Construction diagram for MOTHER's tin-can toter.

What has four cans, a handle, and goes anywhere? Why, MOTHER’s “odds and ends” carrier, that’s what. Got some shingles to tack down on the roof, a pesky piece of molding that won’t stay put, or even an ornery machine that needs adjusting before it’ll start? Well, the tin-can “toter” you see here can help you with all these chores — plus a heap more, if you’ll let it!

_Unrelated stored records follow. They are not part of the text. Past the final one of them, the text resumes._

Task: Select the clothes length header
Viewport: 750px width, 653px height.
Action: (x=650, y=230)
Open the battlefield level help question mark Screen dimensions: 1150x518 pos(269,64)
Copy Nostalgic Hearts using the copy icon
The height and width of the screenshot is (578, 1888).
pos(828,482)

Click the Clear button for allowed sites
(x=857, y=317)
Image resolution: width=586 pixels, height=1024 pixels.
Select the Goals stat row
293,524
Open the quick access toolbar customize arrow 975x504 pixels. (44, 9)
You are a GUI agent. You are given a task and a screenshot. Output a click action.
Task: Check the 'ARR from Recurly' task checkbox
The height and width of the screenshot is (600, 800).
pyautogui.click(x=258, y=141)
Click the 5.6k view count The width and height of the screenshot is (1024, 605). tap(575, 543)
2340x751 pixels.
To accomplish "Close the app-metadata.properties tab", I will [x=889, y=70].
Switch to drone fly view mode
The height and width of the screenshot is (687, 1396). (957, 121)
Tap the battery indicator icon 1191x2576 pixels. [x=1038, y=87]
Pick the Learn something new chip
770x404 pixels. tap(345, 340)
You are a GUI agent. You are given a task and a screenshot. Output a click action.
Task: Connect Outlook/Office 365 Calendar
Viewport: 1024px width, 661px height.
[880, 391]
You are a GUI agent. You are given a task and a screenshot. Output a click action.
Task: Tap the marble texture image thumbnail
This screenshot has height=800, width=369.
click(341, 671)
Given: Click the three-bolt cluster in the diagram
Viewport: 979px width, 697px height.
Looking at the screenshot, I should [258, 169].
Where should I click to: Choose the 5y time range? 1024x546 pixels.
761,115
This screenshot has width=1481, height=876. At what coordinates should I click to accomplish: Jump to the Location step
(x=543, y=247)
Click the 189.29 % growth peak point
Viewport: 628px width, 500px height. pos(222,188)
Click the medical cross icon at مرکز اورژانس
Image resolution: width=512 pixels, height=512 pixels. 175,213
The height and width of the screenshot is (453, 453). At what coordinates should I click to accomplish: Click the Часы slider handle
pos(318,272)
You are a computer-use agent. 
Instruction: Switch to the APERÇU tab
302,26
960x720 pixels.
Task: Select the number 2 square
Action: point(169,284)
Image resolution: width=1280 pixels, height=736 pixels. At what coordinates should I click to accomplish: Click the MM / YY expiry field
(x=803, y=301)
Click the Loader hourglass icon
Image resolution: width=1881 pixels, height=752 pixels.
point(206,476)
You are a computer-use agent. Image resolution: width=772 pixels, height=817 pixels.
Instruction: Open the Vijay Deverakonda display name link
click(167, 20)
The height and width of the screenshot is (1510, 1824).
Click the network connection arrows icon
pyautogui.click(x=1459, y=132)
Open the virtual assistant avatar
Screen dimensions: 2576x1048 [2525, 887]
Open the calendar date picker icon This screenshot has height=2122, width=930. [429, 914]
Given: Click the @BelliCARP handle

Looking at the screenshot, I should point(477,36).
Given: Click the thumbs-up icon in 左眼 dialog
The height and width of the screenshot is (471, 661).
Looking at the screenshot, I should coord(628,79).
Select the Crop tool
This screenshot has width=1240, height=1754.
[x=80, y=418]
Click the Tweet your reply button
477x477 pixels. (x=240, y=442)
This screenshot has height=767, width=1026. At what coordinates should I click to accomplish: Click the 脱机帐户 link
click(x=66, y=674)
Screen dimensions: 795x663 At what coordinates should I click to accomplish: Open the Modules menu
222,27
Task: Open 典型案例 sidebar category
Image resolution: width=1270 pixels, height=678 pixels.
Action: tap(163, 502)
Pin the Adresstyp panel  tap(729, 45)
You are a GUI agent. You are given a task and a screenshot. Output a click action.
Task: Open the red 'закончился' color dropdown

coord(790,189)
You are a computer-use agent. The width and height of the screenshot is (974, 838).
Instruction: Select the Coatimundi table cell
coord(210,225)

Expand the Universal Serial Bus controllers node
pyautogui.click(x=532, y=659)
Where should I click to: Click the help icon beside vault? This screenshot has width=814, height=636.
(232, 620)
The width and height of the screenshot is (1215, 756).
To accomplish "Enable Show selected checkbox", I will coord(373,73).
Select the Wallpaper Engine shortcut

And you can whip one up in a jiffy from almost any four recycled aluminum cans (the size of the cans isn’t really critical, as long as they’re at least 5-inches tall and no more than four inches in diameter), a slab of wood which measures about 3/4-by-7-by-9-inches, and four 1-inch long 10-32 machine screws with nuts.

Build Your Easy Tool Tote

Use a hole saw to drill two 1 1/4-inch holes 5-inches apart and one and 1/2-inches down from the “top” (one of the 7-inch edges) of the board. Next measure 3-inches dlown from the center of the 1 1/4-inch holes and drill a pair of 13/64-inch holes side by side and also spaced 5-inches apart. Another set of 13/64-inch holes — again, 5-inches apart — are then drilled through the piece of wood 4-inches below the first pair.

Carefully trim out the curved section of wood between the two 1 1/4-inch holes with a coping saw, round off the corners of the “handle,” sand the whole board smooth, and give the wood a coat or two of polyurethane or a paint of your choice.